Well-armed for records

October 10, 1995|By ROCH ERIC KUBATKO | ROCH ERIC KUBATKO,SUN STAFF

The records keep falling, brought down by a young man believed too small and too slow to reach them.

It seems that a week cannot pass without Brian Van Deusen, Western Maryland's senior quarterback, leaving another imprint on the Centennial Conference.

Last Saturday, in a 13-13 tie at Muhlenberg, he became the league's all-time leader in total offense with 4,721 yards while also being its third player to throw for more than 6,000 -- including nonconference games -- in a career.

This gives him nine conference and 20 school records, to go along with the eight passing marks he set in less than two seasons as a starter at Atholton High. And more are within sight, if only he were looking for them.

"It really hasn't been that important to me," said Van Deusen, whose 6,273 yards are 396 shy of the all-time Centennial Conference record held by Johns Hopkins coach Jim Margraff, the Blue Jays' quarterback from 1978 to 1981. "I never really looked at the records and said, 'These are the ones I want to break.' I just think of it as the whole offense's goals."

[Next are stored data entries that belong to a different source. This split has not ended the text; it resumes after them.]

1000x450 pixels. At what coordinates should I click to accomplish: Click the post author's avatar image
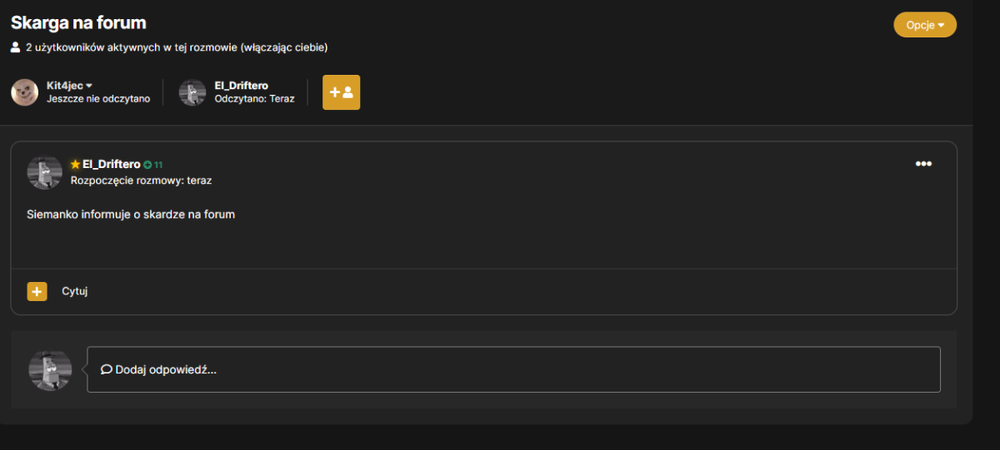[x=45, y=172]
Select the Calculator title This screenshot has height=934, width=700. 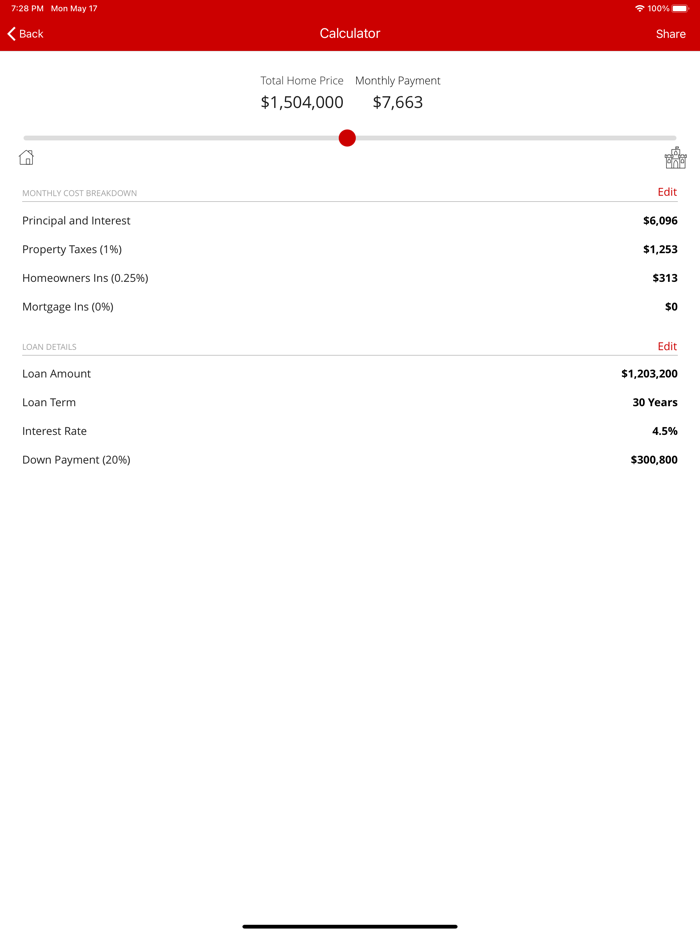[350, 33]
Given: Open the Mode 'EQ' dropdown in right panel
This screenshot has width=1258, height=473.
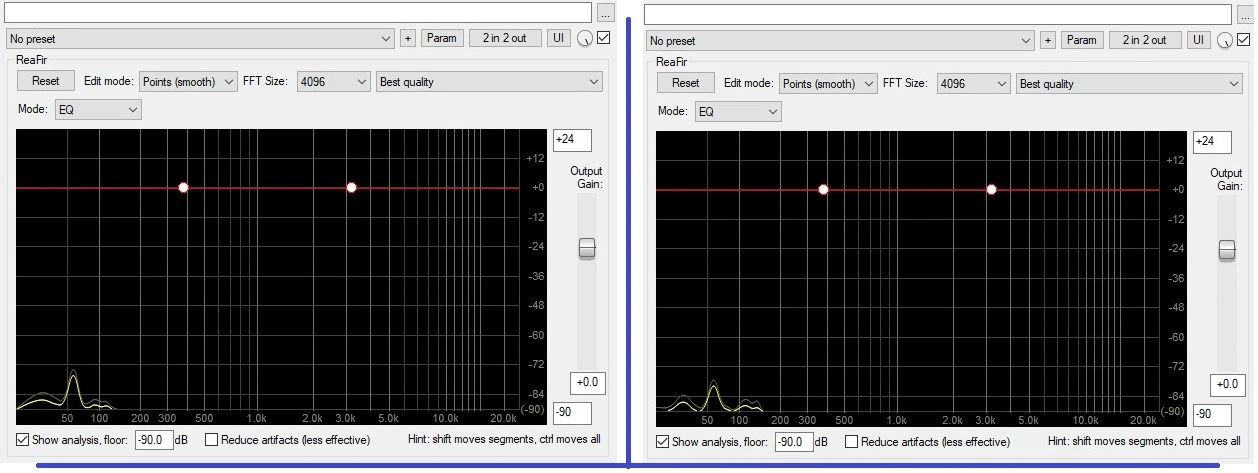Looking at the screenshot, I should tap(738, 112).

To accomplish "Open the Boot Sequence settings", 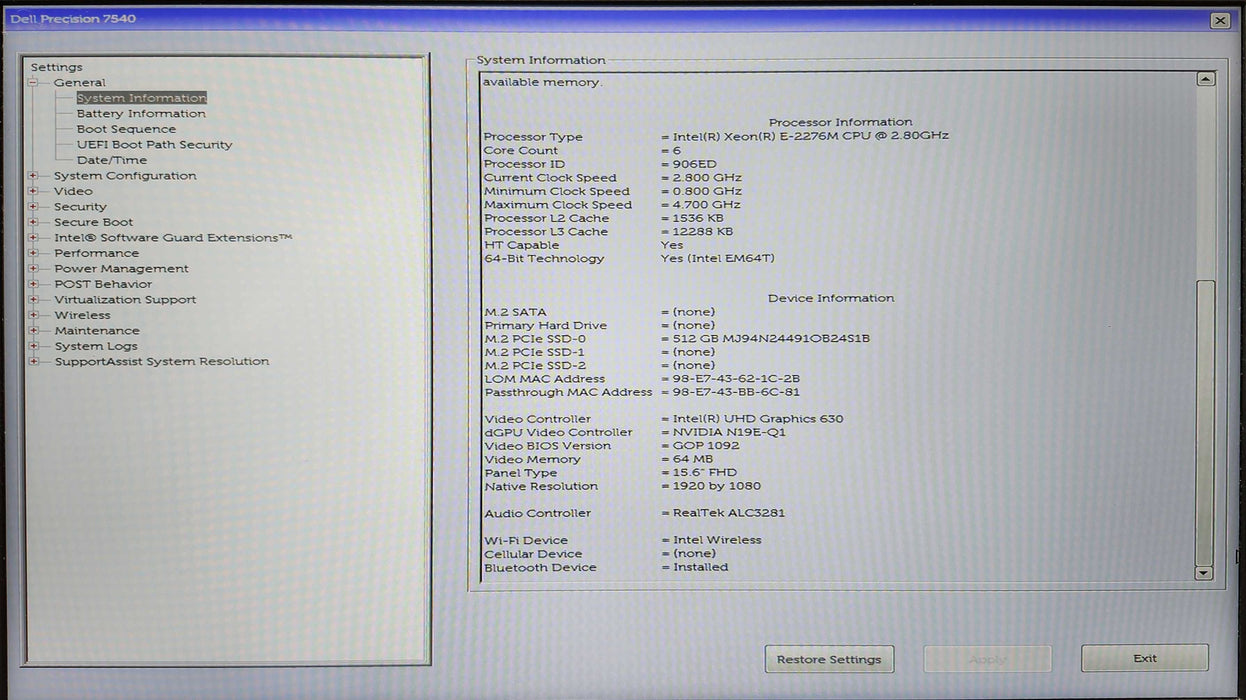I will pos(124,128).
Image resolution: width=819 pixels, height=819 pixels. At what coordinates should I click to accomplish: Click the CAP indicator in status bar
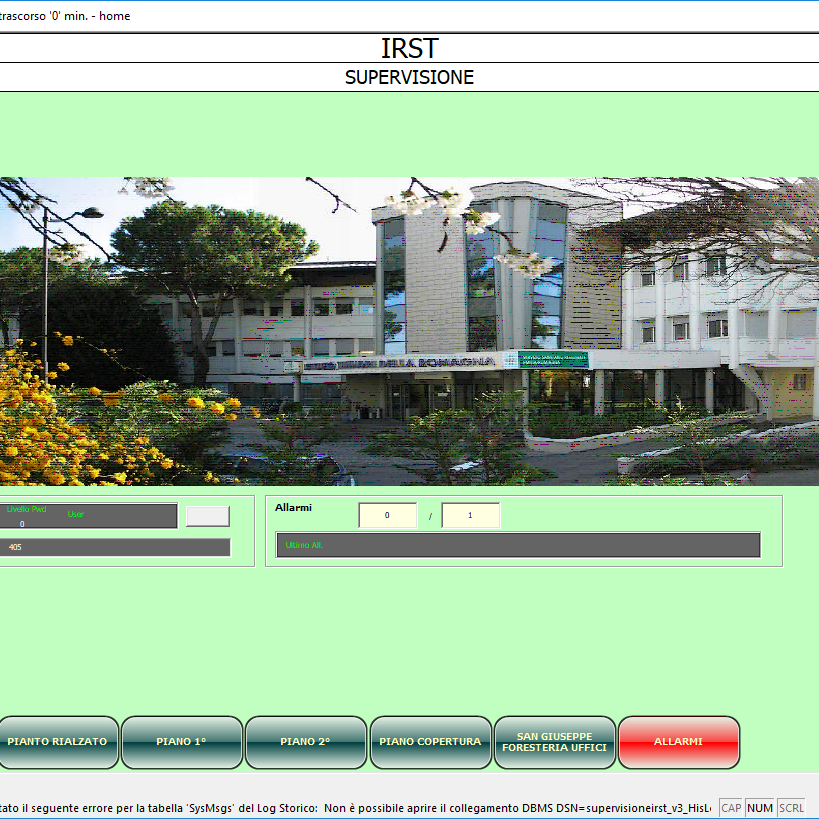click(x=731, y=808)
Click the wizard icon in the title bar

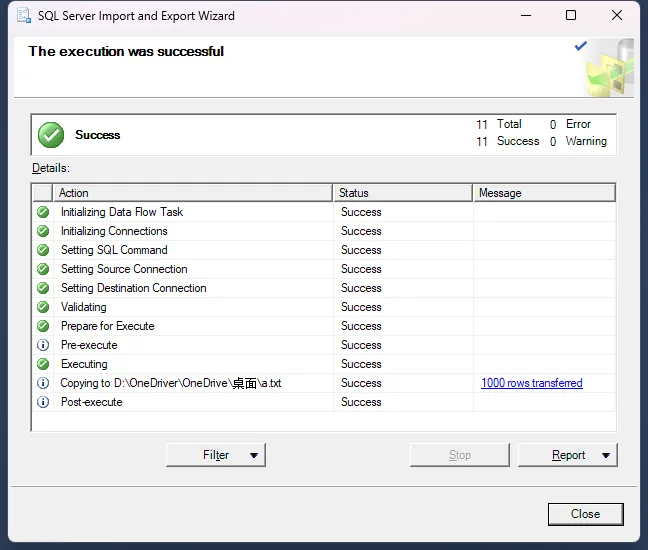coord(23,16)
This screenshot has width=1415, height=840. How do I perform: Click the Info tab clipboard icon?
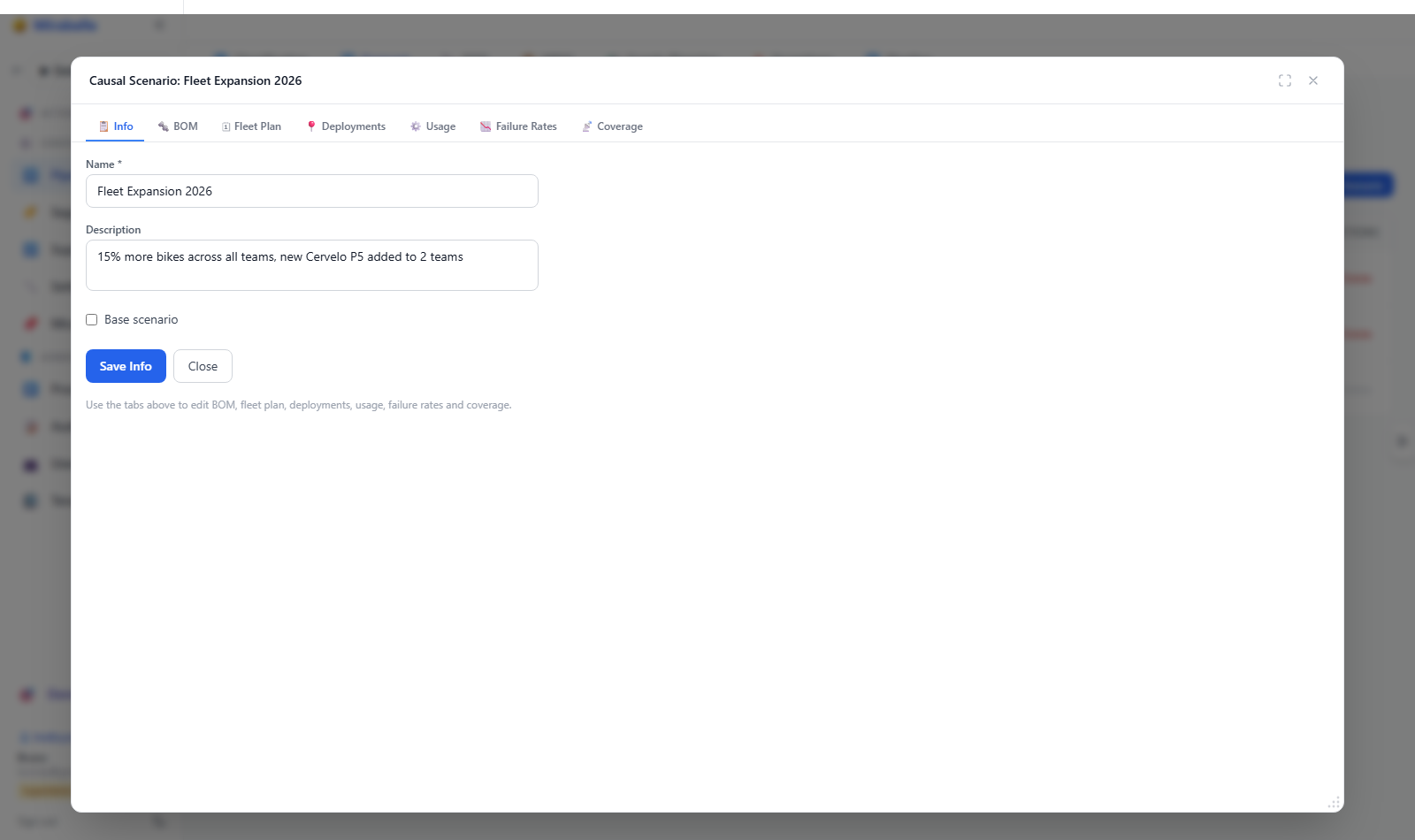pos(103,126)
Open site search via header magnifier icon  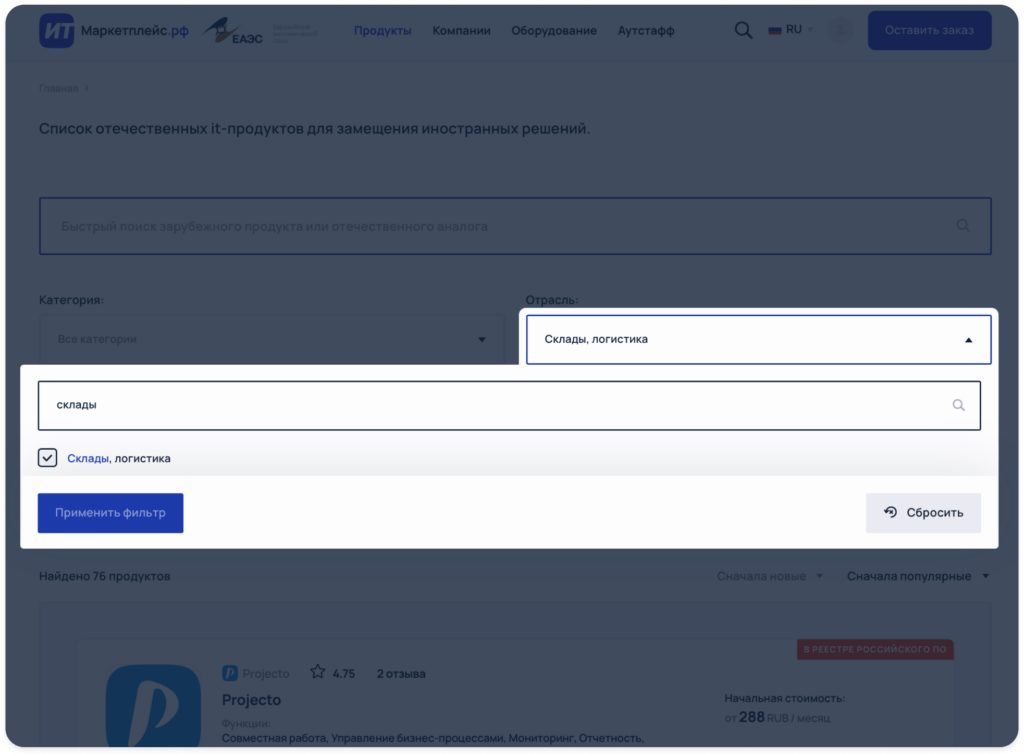(x=743, y=30)
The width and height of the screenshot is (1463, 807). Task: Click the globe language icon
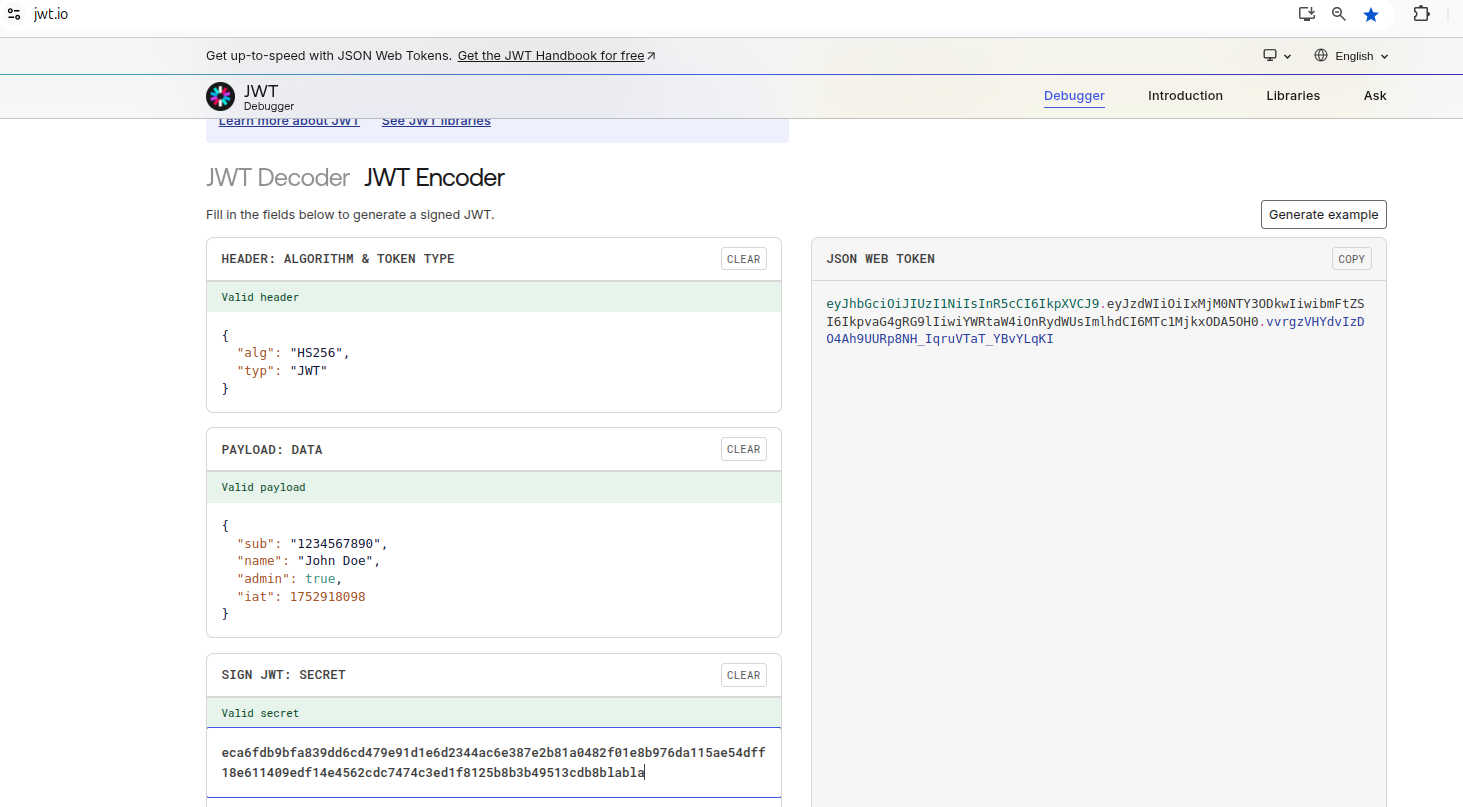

This year Van Deusen, 21, has become Western Maryland's leader in four categories and the career conference leader in four others. And the Green Terror is benefiting, too, taking a 3-1-1 record into its next game, Saturday at Dickinson, the seven-time defending Centennial champion.

Against Muhlenberg, Van Deusen threw for two touchdowns in the last 3:13, including one with 12 seconds left. These were the final strokes on another masterpiece: 34 completions for 353 yards.

For the season, he's 126 of 247 for 1,422 yards with 10 touchdowns and three interceptions. That makes his career totals 523 completions in 966 attempts for 6,273 yards, 45 touchdowns and 34 interceptions.

"He's got so much poise and control under pressure," said senior receiver Derrick Ray.

What he lacks is bulk, though his 6-foot-3 frame has filled out to around 190 pounds. His father, Don, who coached at Atholton until resigning before this season so he could attend more

Western Maryland games, said Brian grew about 5 inches between his junior and senior years in high school.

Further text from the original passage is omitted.